_Task prompt_
Produce a word-for-word copy of the data below.

BEGIN Record extracts

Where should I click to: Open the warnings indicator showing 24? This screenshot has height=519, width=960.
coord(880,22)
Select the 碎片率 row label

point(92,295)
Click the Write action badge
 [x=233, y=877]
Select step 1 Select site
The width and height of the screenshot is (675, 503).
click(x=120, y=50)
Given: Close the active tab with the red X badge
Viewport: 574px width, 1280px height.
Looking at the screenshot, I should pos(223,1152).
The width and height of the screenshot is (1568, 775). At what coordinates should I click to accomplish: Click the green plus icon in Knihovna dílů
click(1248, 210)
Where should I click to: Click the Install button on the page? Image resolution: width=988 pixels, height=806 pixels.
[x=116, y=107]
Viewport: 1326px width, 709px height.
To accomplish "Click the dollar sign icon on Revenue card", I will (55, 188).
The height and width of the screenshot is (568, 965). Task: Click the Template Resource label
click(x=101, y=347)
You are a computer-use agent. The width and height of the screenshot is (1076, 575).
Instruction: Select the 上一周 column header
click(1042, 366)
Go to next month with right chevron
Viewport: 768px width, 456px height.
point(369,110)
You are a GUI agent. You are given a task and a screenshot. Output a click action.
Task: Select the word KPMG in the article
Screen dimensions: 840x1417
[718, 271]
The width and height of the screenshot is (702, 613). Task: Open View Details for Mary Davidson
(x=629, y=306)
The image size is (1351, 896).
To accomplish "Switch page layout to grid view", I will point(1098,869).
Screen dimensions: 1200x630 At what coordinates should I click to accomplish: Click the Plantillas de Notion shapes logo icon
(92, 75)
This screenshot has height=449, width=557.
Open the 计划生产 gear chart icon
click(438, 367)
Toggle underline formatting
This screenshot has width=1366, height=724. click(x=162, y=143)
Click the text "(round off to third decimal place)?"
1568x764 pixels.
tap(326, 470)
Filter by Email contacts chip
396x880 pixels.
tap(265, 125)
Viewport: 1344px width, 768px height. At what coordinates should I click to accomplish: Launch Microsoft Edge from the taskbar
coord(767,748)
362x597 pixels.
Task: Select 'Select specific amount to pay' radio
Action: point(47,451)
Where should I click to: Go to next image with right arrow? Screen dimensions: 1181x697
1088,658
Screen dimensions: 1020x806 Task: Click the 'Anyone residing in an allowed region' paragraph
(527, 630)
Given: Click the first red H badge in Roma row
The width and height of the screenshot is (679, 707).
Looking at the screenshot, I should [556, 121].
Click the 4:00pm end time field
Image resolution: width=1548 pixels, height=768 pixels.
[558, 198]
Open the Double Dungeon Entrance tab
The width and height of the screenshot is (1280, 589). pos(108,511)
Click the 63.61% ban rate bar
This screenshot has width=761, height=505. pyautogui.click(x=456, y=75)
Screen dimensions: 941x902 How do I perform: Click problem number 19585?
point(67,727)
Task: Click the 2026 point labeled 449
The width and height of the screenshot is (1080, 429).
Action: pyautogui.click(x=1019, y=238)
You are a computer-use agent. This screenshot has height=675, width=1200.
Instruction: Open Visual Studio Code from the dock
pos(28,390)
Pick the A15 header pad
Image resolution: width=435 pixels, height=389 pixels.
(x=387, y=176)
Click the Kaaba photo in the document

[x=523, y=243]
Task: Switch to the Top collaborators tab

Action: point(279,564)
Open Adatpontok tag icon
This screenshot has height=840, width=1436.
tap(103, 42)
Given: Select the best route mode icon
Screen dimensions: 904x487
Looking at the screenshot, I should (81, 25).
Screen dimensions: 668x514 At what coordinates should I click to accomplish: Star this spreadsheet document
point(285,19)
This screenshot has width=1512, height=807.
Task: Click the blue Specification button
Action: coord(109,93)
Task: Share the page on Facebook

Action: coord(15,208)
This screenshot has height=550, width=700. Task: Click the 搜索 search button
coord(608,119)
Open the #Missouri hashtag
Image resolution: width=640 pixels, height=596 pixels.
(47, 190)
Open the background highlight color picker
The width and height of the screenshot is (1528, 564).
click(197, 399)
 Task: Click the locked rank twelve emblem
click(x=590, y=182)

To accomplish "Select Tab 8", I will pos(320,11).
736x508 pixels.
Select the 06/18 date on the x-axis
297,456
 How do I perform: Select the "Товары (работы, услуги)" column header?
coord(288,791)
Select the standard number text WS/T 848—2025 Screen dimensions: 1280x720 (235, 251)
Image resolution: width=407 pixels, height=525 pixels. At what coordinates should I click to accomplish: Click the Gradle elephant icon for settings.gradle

END Record extracts

_Result_
Where should I click to: Open the warnings indicator showing 24? This screenshot has height=519, width=960.
coord(880,22)
Select the 碎片率 row label

point(92,295)
Click the Write action badge
 [x=233, y=877]
Select step 1 Select site
The width and height of the screenshot is (675, 503).
click(x=120, y=50)
Given: Close the active tab with the red X badge
Viewport: 574px width, 1280px height.
Looking at the screenshot, I should pos(223,1152).
The width and height of the screenshot is (1568, 775). At what coordinates should I click to accomplish: Click the green plus icon in Knihovna dílů
click(1248, 210)
Where should I click to: Click the Install button on the page? Image resolution: width=988 pixels, height=806 pixels.
[x=116, y=107]
Viewport: 1326px width, 709px height.
To accomplish "Click the dollar sign icon on Revenue card", I will (55, 188).
The height and width of the screenshot is (568, 965). Task: Click the Template Resource label
click(x=101, y=347)
You are a computer-use agent. The width and height of the screenshot is (1076, 575).
Instruction: Select the 上一周 column header
click(1042, 366)
Go to next month with right chevron
Viewport: 768px width, 456px height.
point(369,110)
You are a GUI agent. You are given a task and a screenshot. Output a click action.
Task: Select the word KPMG in the article
Screen dimensions: 840x1417
[718, 271]
The width and height of the screenshot is (702, 613). Task: Open View Details for Mary Davidson
(x=629, y=306)
The image size is (1351, 896).
To accomplish "Switch page layout to grid view", I will point(1098,869).
Screen dimensions: 1200x630 At what coordinates should I click to accomplish: Click the Plantillas de Notion shapes logo icon
(92, 75)
This screenshot has height=449, width=557.
Open the 计划生产 gear chart icon
click(438, 367)
Toggle underline formatting
This screenshot has width=1366, height=724. click(x=162, y=143)
Click the text "(round off to third decimal place)?"
1568x764 pixels.
tap(326, 470)
Filter by Email contacts chip
396x880 pixels.
tap(265, 125)
Viewport: 1344px width, 768px height. At what coordinates should I click to accomplish: Launch Microsoft Edge from the taskbar
coord(767,748)
362x597 pixels.
Task: Select 'Select specific amount to pay' radio
Action: point(47,451)
Where should I click to: Go to next image with right arrow? Screen dimensions: 1181x697
1088,658
Screen dimensions: 1020x806 Task: Click the 'Anyone residing in an allowed region' paragraph
(527, 630)
Given: Click the first red H badge in Roma row
The width and height of the screenshot is (679, 707).
Looking at the screenshot, I should [556, 121].
Click the 4:00pm end time field
Image resolution: width=1548 pixels, height=768 pixels.
[558, 198]
Open the Double Dungeon Entrance tab
The width and height of the screenshot is (1280, 589). pos(108,511)
Click the 63.61% ban rate bar
This screenshot has width=761, height=505. pyautogui.click(x=456, y=75)
Screen dimensions: 941x902 How do I perform: Click problem number 19585?
point(67,727)
Task: Click the 2026 point labeled 449
The width and height of the screenshot is (1080, 429).
Action: pyautogui.click(x=1019, y=238)
You are a computer-use agent. This screenshot has height=675, width=1200.
Instruction: Open Visual Studio Code from the dock
pos(28,390)
Pick the A15 header pad
Image resolution: width=435 pixels, height=389 pixels.
(x=387, y=176)
Click the Kaaba photo in the document

[x=523, y=243]
Task: Switch to the Top collaborators tab

Action: point(279,564)
Open Adatpontok tag icon
This screenshot has height=840, width=1436.
tap(103, 42)
Given: Select the best route mode icon
Screen dimensions: 904x487
Looking at the screenshot, I should (81, 25).
Screen dimensions: 668x514 At what coordinates should I click to accomplish: Star this spreadsheet document
point(285,19)
This screenshot has width=1512, height=807.
Task: Click the blue Specification button
Action: coord(109,93)
Task: Share the page on Facebook

Action: coord(15,208)
This screenshot has height=550, width=700. Task: Click the 搜索 search button
coord(608,119)
Open the #Missouri hashtag
Image resolution: width=640 pixels, height=596 pixels.
(47, 190)
Open the background highlight color picker
The width and height of the screenshot is (1528, 564).
click(197, 399)
 Task: Click the locked rank twelve emblem
click(x=590, y=182)

To accomplish "Select Tab 8", I will pos(320,11).
736x508 pixels.
Select the 06/18 date on the x-axis
297,456
 How do I perform: Select the "Товары (работы, услуги)" column header?
coord(288,791)
Select the standard number text WS/T 848—2025 Screen dimensions: 1280x720 (235, 251)
Image resolution: width=407 pixels, height=525 pixels. At what coordinates should I click to accomplish: Click the Gradle elephant icon for settings.gradle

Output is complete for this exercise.